Collection entries
-- Opening Marker --
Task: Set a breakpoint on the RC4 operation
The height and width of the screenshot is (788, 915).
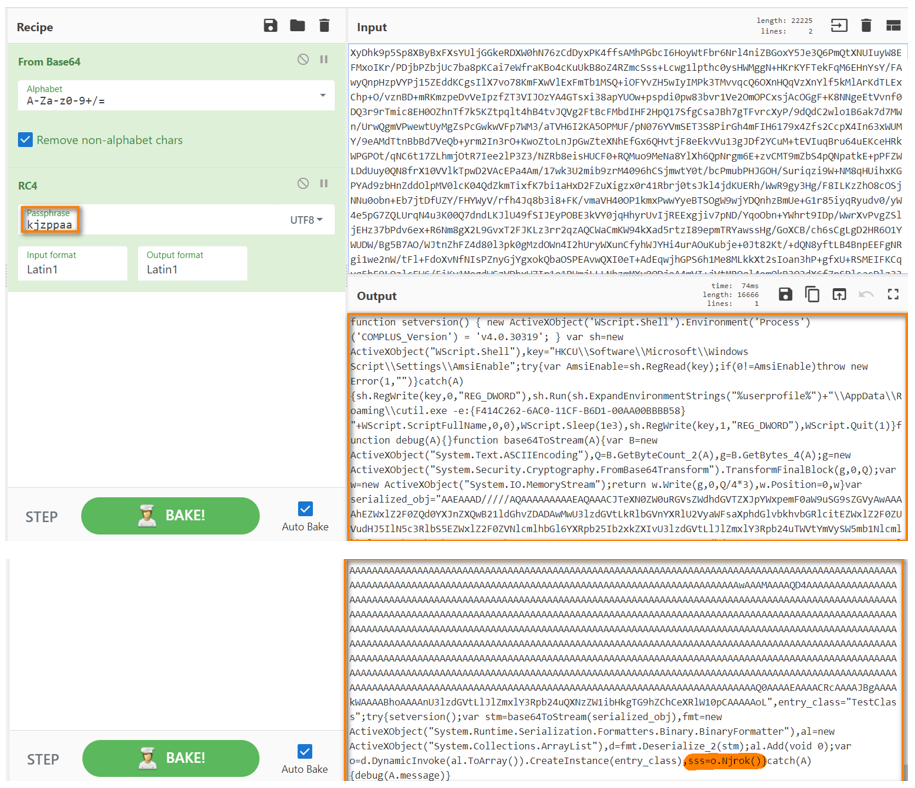Action: (324, 184)
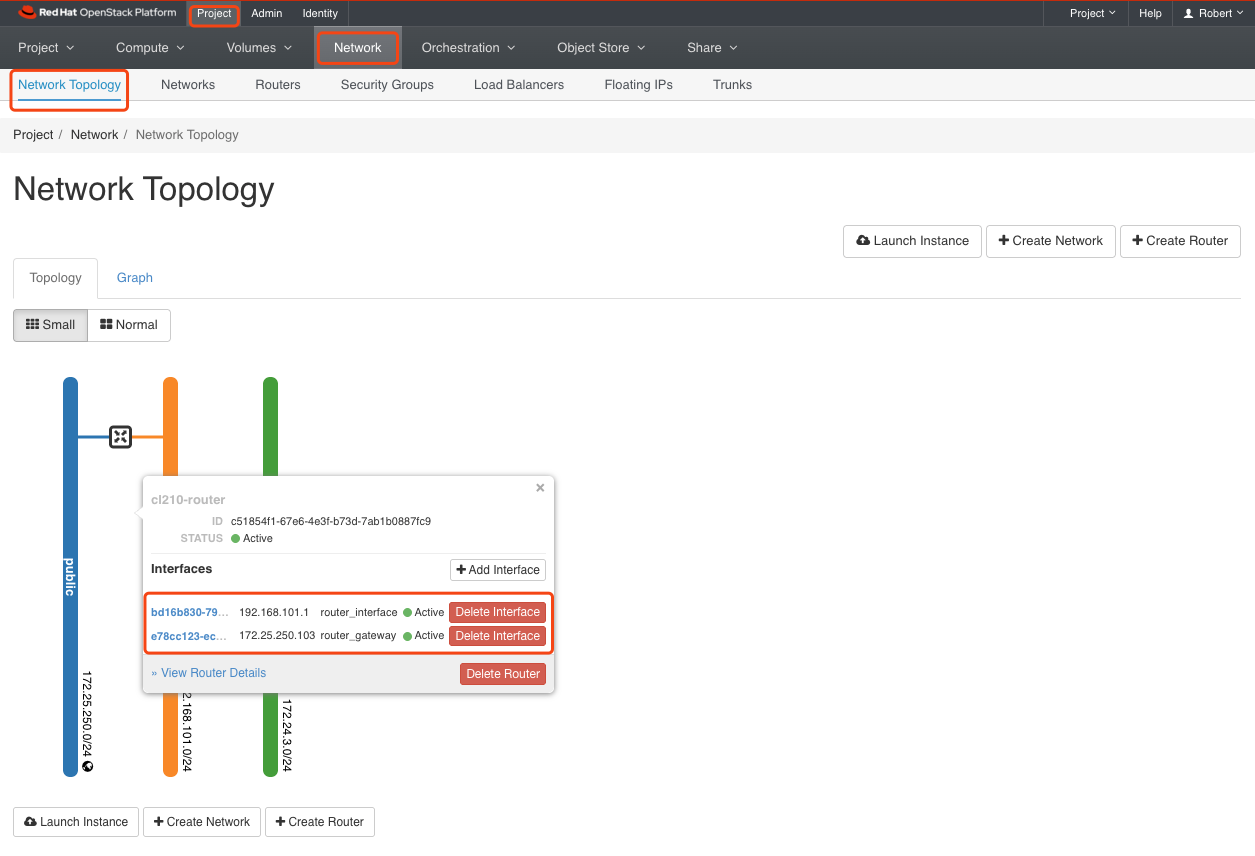Click Add Interface in router popup

(x=498, y=570)
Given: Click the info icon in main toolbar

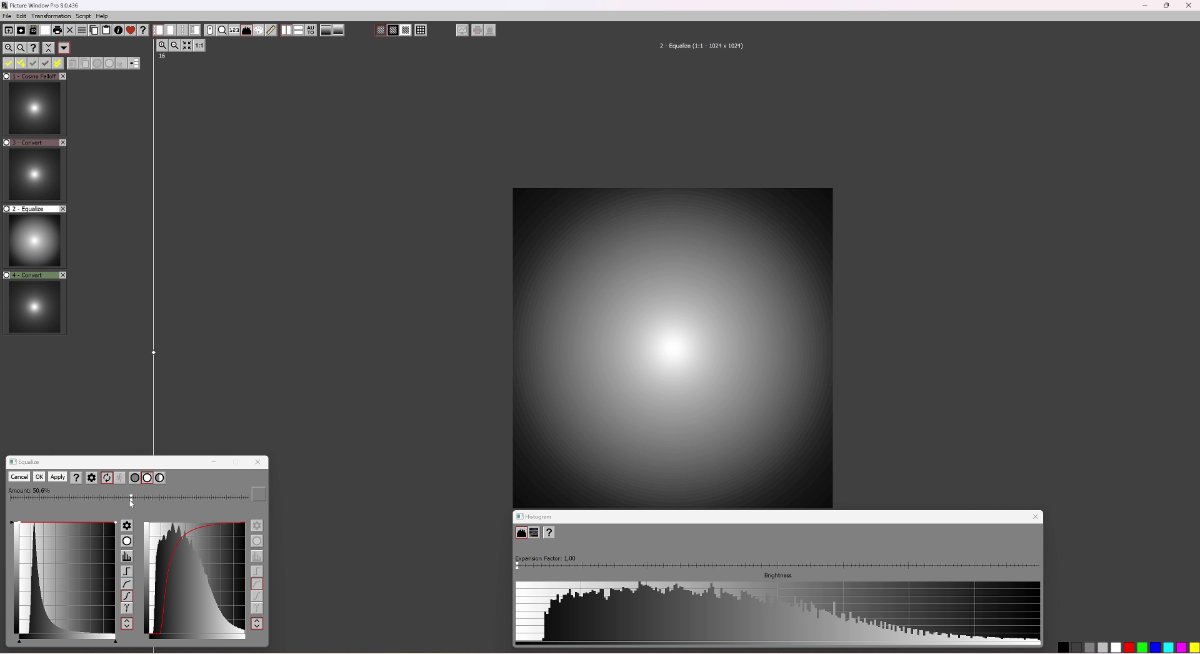Looking at the screenshot, I should click(x=118, y=30).
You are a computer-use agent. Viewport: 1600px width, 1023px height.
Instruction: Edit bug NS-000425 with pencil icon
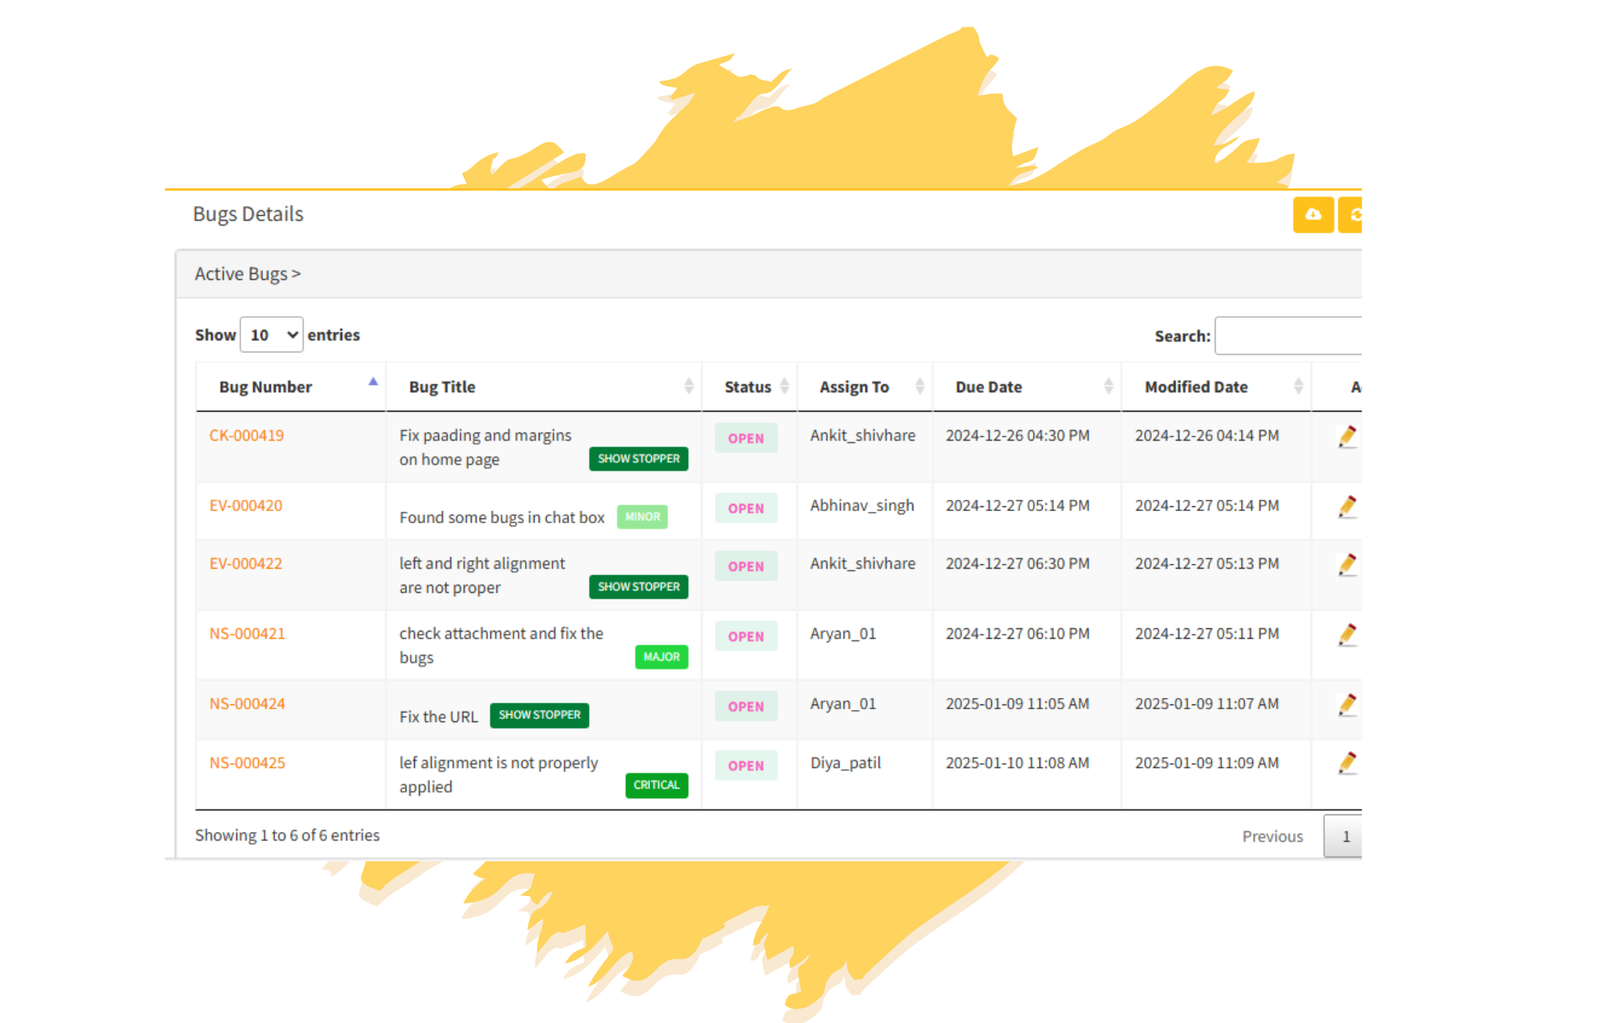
-- Closing Marker --
__ACTIVITY__
I need the lines from the one holding "Given: Click the info icon in main toolbar" through the last line of the entries set down exactly, with every picture left out.

__SOLUTION TO THIS EXERCISE__
Given: Click the info icon in main toolbar

Looking at the screenshot, I should click(x=118, y=30).
You are a computer-use agent. Viewport: 1600px width, 1023px height.
Instruction: Edit bug NS-000425 with pencil icon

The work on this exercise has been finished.